## TEXT EXTRACT:

——————

In Honored Glory!
World War II Honor Roll

Frank Mastantuano

Seaman, Second Class, U.S. Navy


U.S.S. Saucy PG-65

Entered the Service from: New Jersey
Died: February 26, 1945
Missing in Action or Buried at Sea
Tablets of the Missing at Cambridge American Cemetery
Cambridge, England

SEAMAN SECOND CLASS FRANK MASTANTUANO, 18, of 3506 Westfield Avenue, Camden NJ, was lost while serving aboard a destroyer in the North Atlantic, near Greenland. As a youth, he attended Cramer Junior High School, in Camden, and the Camden County Vocational & Technical School in Pennsauken NJ. He worked as an usher at the Broadway Theater in Camden, and at the Philadelphia Navy Yard prior to enlisting in the Navy on March 30, of 1944. After completing his basic training he was assigned to a corvette, U.S.S. Saucy PG-65, joining the ship's crew on August 18, 1944.  

USS Saucy began her career in the Royal Navy as HMS Arabis, a Flower-class corvette. Originally ordered for the French Navy in the early days of the war, the ship was commissioned into the Royal Navy as HMS Arabis. She was transferred to the United States Navy in 1942, serving as USS Saucy. Returned to the United Kingdom in 1945, she was recommissioned into the Royal Navy as HMS Snapdragon.

Arabis was built at Harland & Wolff, Belfast, as part of the 1939 War Emergency Programme for the Royal Navy. One of the early Flower class corvettes, she was ordered on September 19, 1939, and laid down a month later. She was launched on February 14, 1940 and completed on April 5, 1940.

After working up, Arabis was assigned to the Western Approaches Escort Force for service as a convoy escort. In this role Arabis was engaged in all the duties performed by escort ships; protecting convoys, searching for and attacking U-boats which attacked ships in convoy, and rescuing survivors. During this period she fought in several convoy battles. In September 1940 Arabis was part of the force escorting convoy OB 216, which lost four ships and in October with OB 229 which lost two. The same month she was with the ill-fated HX 79 which lost twelve ships in a matter of hours. In May 1941 Arabis was part of the force escorting HX 126, which lost seven ships sunk, and in June with HX 133 which saw six ships sunk and one U-boat destroyed.

——————

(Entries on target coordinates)
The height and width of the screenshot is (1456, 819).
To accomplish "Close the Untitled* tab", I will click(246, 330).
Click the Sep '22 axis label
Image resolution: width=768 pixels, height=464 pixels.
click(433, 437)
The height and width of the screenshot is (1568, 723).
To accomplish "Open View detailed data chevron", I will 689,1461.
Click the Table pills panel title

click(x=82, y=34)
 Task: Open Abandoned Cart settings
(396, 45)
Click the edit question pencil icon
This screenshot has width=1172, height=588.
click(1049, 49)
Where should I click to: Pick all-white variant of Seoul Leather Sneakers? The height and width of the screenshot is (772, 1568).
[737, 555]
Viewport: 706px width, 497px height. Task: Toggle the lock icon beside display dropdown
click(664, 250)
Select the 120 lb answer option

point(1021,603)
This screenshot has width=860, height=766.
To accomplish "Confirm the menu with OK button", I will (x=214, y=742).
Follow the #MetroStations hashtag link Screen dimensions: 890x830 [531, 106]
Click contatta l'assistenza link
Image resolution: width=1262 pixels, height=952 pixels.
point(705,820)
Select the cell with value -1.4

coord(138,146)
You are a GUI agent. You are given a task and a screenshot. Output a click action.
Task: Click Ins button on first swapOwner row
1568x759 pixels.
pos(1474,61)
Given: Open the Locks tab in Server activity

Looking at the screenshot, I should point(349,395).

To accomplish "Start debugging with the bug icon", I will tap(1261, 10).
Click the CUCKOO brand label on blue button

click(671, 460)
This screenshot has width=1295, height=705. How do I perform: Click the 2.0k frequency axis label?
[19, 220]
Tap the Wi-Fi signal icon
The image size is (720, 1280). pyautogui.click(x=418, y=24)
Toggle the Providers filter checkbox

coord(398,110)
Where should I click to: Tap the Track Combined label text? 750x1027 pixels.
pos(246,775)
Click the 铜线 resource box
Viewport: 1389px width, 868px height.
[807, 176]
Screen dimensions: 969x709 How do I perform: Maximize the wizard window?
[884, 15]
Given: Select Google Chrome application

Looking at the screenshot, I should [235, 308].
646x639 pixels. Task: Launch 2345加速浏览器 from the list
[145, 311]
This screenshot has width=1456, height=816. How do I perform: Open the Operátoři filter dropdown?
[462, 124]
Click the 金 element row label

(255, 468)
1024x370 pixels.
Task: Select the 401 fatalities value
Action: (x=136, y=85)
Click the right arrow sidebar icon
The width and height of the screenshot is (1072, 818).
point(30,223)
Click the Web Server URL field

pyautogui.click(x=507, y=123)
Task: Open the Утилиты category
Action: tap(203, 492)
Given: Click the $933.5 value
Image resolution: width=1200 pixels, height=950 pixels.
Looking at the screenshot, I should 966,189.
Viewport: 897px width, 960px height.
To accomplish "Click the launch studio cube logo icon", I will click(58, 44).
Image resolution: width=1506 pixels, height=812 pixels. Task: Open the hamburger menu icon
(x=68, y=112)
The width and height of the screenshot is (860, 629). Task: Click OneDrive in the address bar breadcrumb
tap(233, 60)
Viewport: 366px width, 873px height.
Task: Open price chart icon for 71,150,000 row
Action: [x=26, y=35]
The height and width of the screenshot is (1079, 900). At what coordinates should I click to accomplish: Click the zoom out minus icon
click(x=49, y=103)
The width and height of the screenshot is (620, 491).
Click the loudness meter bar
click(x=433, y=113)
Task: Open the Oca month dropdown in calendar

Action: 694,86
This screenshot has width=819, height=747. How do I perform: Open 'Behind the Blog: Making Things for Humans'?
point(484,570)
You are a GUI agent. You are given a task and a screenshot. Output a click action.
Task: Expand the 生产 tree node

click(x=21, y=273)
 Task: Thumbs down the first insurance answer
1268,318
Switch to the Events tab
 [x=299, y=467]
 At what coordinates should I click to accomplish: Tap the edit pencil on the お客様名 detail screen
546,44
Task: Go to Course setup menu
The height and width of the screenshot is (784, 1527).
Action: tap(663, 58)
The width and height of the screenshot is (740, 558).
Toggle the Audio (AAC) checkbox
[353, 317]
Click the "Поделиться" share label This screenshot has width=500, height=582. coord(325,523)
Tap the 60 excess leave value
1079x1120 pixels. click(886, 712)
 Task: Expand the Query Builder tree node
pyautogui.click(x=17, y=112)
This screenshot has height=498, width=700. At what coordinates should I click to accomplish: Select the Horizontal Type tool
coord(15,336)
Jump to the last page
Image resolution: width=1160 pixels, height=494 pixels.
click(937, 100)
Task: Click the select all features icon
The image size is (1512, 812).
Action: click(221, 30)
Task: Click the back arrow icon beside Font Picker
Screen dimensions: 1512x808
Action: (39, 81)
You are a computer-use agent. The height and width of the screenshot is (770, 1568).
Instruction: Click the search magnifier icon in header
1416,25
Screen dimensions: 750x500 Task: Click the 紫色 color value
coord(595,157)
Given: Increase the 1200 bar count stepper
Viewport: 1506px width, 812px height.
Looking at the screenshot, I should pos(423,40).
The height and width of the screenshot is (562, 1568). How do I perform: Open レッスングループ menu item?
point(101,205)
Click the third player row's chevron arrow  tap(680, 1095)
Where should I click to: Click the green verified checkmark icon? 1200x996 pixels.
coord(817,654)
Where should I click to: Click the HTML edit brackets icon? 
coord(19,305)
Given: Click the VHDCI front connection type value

——————

## WORK TO COMPLETE:
**a.** From the honor roll text on Frank Mastantuano, list every convoy that Arabis is said to have escorted.
**b.** Carry on the honor roll text on Frank Mastantuano from the point where it stops.
The material above is not required for what comes next.

## RESPONSES FOR EACH TASK:
**a.** OB 216, OB 229, HX 79, HX 126, HX 133

**b.**
During her two years service in the Battle of the Atlantic Arabis escorted 47 Atlantic and 11 Gibraltar convoys, assisting in the safe passage of over 2,000 ships, though some were subsequently lost.

Whilst at Belfast in April 1942 she was transferred to the United States Navy under Reverse Lend Lease, one of ten Flower-class corvettes to be so transferred during 1942. After escorting a convoy to Halifax, Nova Scotia she sailed to Boston for refitting. Following this she escorted ships between Trinidad and Barbados. In September was transferred to the Trinidad-Guantanamo Bay convoy route and in January 1943 was changed again, to the Trinidad-Recife, route. She returned to North Atlantic convoy duties in March 1944 and was decommissioned from the United States Navy at Chatham, England in August 1945.Recommissioned into the Royal Navy as HMS Snapdragon, she was sold in 1946

Seaman Second Class Mastantuano was lost overboard in the performance of his duties and through no fault of his own on February 26, 1945. His body was not recovered. He was survived by his mother, Mrs. Catherine Mastantuano .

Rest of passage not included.